The government scrapped the Quality Control Orders (QCO) and mandatory Bureau of Indian Standards certification on polyester yarn and related intermediates in November 2025, reversing rules introduced in October 2023 to improve quality and support domestic manufacturing, according to CareEdge Ratings.
During the initial period of QCO implementation, polyester yarn imports fell sharply, declining 48 per cent in the second half of FY24 and 51 per cent in FY25 year-on-year, the report said. Reduced imports, particularly from China, allowed domestic producers to raise yarn prices by up to Rs 5 per kg, temporarily supporting margins for upstream spinners.
However, the protection came at the expense of downstream segments, as higher yarn prices squeezed fabric, readymade garment and home-textile manufacturers and hurt their competitiveness, CareEdge Ratings noted. Even before the formal rollback, imports began rebounding due to enforcement challenges and certification loopholes, with polyester yarn imports rising 84 per cent year-on-year in the first eight months of FY26, led by a 124 per cent surge from China.
With the removal of BIS certification, imports are expected to rise further, intensifying price competition in the domestic market. CareEdge Ratings estimates domestic polyester yarn prices could soften by Rs 3–4 per kg or more from 2025 levels, pushing operating (PBILDT) margins of polyester spinning units down by 100–130 basis points to around 7–7.5 per cent.

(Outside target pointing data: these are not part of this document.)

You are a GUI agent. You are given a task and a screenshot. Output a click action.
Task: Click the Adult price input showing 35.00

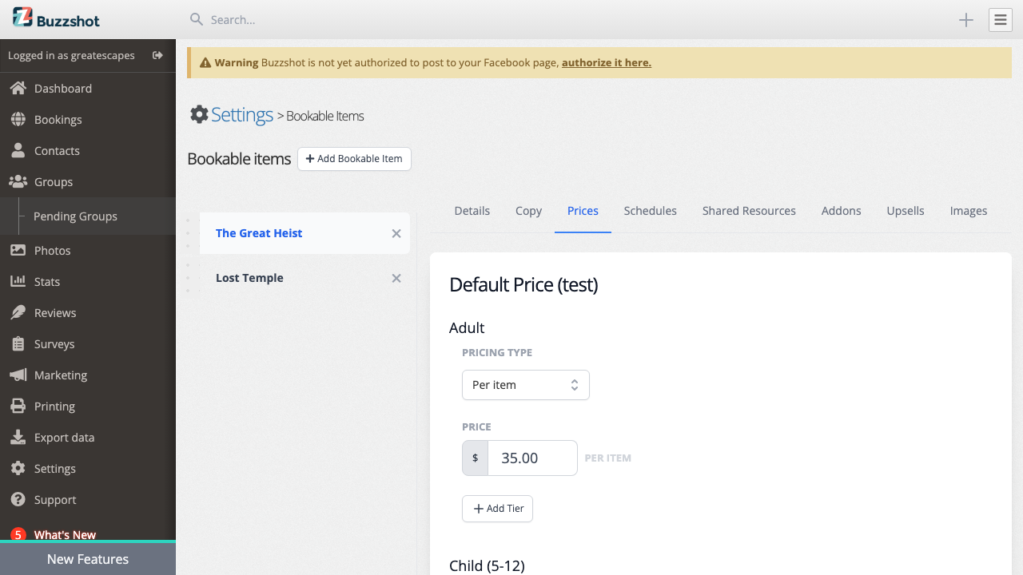click(x=532, y=458)
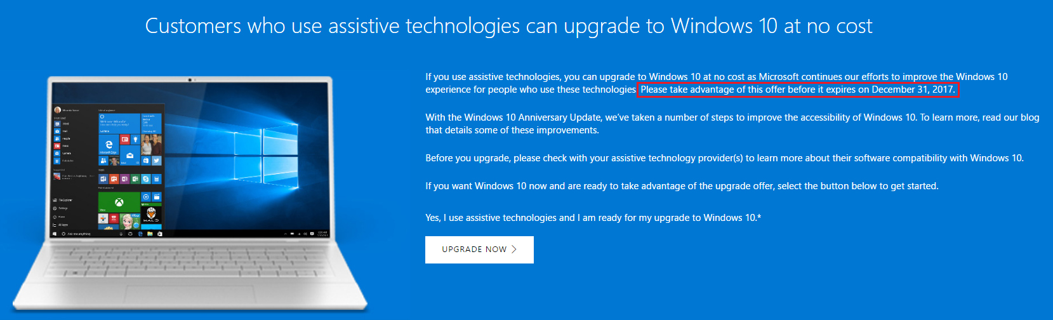1053x320 pixels.
Task: Click the chevron arrow beside UPGRADE NOW
Action: [514, 250]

“Domestic polyester yarn manufacturers will have to brace for a tougher pricing environment post removal of QCO on various polymers and their intermediates, albeit the broader textile value chain stands to gain,” said Akshay Morbiya, Assistant Director at CareEdge Ratings, in the report.
China is expected to remain the dominant supplier, having accounted for around 80 per cent of India’s polyester yarn imports over recent years, supported by scale advantages, integrated supply chains and surplus capacity. The return of low-cost Asian supplies is likely to erode the pricing power of Indian midstream yarn producers, CareEdge Ratings said.

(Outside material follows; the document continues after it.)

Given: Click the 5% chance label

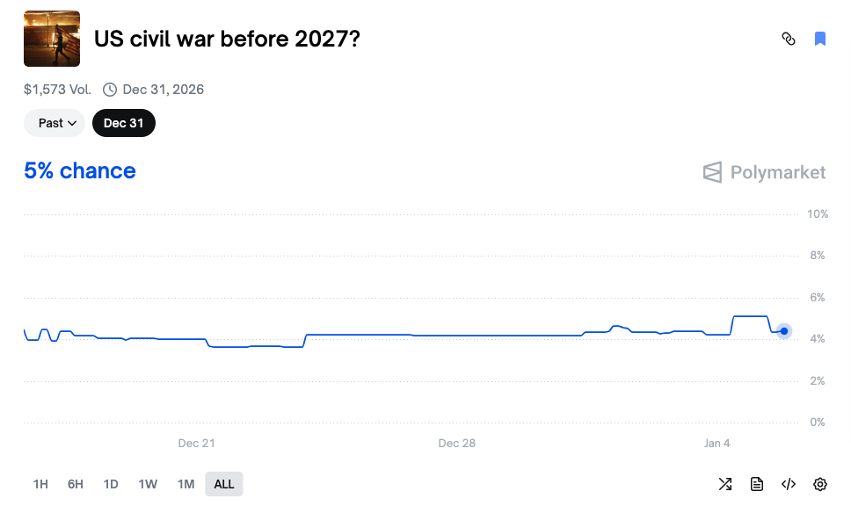Looking at the screenshot, I should 80,170.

While yarn makers face margin pressure, downstream textile segments are seen as clear beneficiaries. Lower yarn costs are expected to provide relief to garment and home-textile exporters grappling with high US tariffs, helping restore some cost competitiveness and support margins, the report said.
CareEdge Ratings added that softer crude oil prices could partially offset the margin impact for yarn producers by lowering polymer feedstock costs, as crude is the source of PTA and MEG used in polyester production.

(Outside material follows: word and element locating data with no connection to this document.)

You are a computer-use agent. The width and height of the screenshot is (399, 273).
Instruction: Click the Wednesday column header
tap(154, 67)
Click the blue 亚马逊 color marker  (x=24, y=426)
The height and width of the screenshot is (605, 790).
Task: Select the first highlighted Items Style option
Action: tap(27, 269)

Polyester yarn, an affordable substitute for cotton, plays a key role in India’s textile value chain. According to CareEdge Ratings, cheaper inputs following the QCO rollback could help downstream manufacturers partially counter the impact of recent US tariff hikes on Indian apparel and home-textile exports.
“In a nutshell, while the QCO rollback injects fresh competition into the polyester yarn market, downstream mills and exporters will become more cost-effective and partially counter tariff headwinds, thereby improving their export competitiveness,” the report said.